En 2016, Charlie refait surface. En compagnie d’un nouveau groupe : l’Organ Grinder Swing. Et le style proposé est radicalement différent. Plus question de blues. Que ce soit aux accents empruntés à Chicago ou à la West Coast. Place au jazz. Le manouche. Celui popularisé par Django Reinhardt ; mais en y incorporant de l’orgue. On comprend mieux ainsi le patronyme choisi pour son nouveau combo. En fait l’Organ Grinder Swing se résume à deux musiciens : Lorenzo Farrell à l’orgue Hammond et J. Hansen à la batterie ainsi qu’aux percussions. En fait, Charlie réalise enfin son rêve en enregistrant un disque de jazz. Et il l’a réalisé en compagnie de la section rythmique des Nightcats ; en l’occurrence le bassiste Lorenzo Farrell, pour la circonstance essentiellement préposé aux claviers, et le drummer J Hansen. Influencé par Gene Krupa et Buddy Rich, ce dernier affiche une excellente technique. Le trio s’est enfermé aux studios Greaseland de Kid Andersen, à San José, pour concocter cet LP. Un disque recelant dix reprises et trois titres signés Baty!

C’est d’ailleurs son "Skronky Tonk" qui ouvre la plaque. Charlie étale toute sa technique et surtout son talent dans le registre jazz, alors que Farrell brille sur l’orgue. Manifestement, il a bien assimilé le Memphis Swing de Jimmy Smith et de Booker T. Vieux standard du jazz, "How high the moon" date de 1940. Lionel Hampton, Ella Fitzgerald, Benny Goodman et bien d’autres l’ont interprété. Baty se montre particulièrement à l’aise tout au long de cette version technique et sophistiquée. J Hansen ne l’est pas moins derrière ses fûts. Signé Jacob Bittencourt (NDR : c’est un compositeur brésilien), "Receita de Samba" véhicule les accents exotiques d’une samba.

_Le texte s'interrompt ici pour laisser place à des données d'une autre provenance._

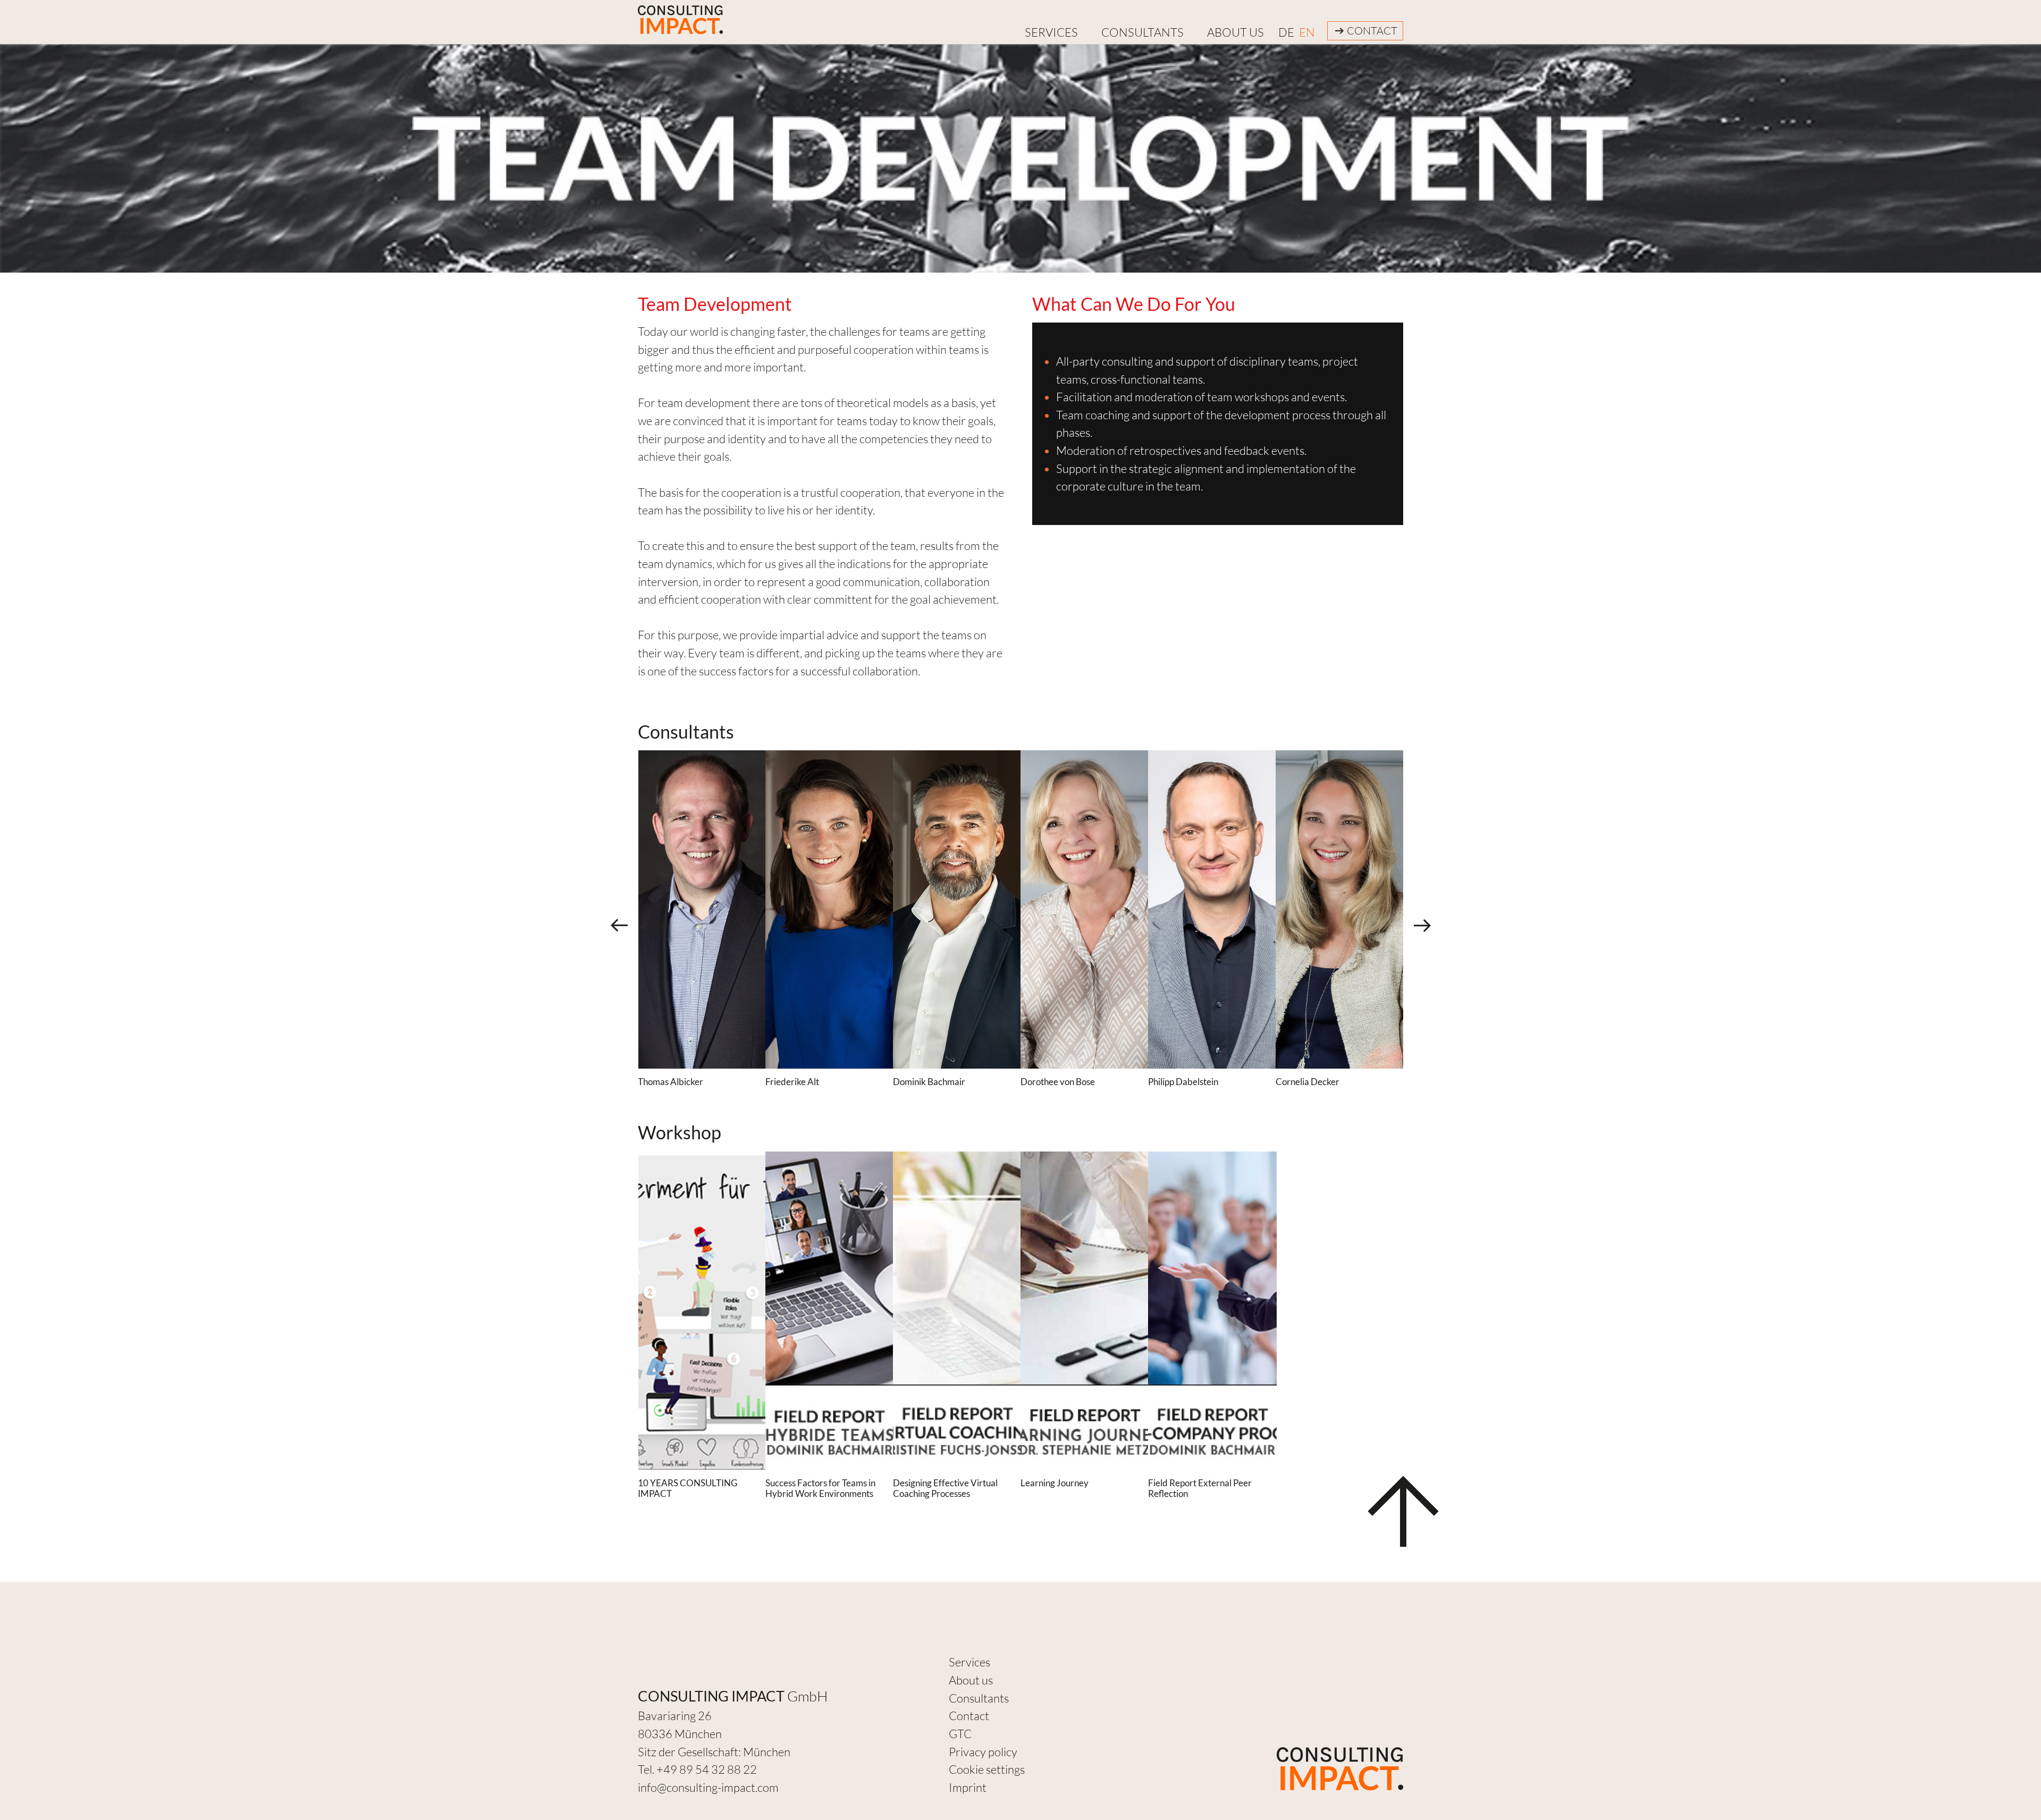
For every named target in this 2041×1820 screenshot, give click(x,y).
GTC (960, 1733)
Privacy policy (983, 1752)
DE (1286, 32)
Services (969, 1662)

Tout comme "Um a Zero". "Nuages" constitue certainement un des morceaux les plus remarquables de Django Reinhardt. Tout au long de cette cover respectueuse et chargée de feeling, on y retrouve cette douceur naturelle. "Pennies from heaven" est un autre traditionnel issu des années 30. Bing Crosby, Billie Holiday, mais aussi Frank Sinatra, l’avaient inclus dans leur répertoire. Impeccablement adapté, ce morceau de jazz est manifestement contaminé par le blues. Baty s’autorise un nouvel exercice de style sur son "Gerontology". Fondateur du Modern Jazz Quartet, John Lewis était un pianiste de jazz. Cet Américain avait composé "Django", en hommage à son maître. Charlie nous en accorde une lecture lumineuse à la six cordes. Charlie Christian est un autre célèbre guitariste de jazz ; l’un des tous premiers gratteurs à avoir amplifié son instrument. La cover de son "Swing to Bop"est de toute bonne facture. Tout comme "Broadway", un autre classique, qui figurait au répertoire de Count Basie et son orchestre. "Cobalt Blues" constitue certainement la plage la plus blues de l’elpee. Signée Baty, elle permet à Farrell de tirer son épingle du jeu. Et on épinglera encore deux autres reprises ; celle du célèbre "Misty", pour lequel le pianiste Erroll Garner avait décroché un succès, et du "Flyin’ home" de Benny Goodman. Excellent dans le style !

 

Little Charlie

That´s big!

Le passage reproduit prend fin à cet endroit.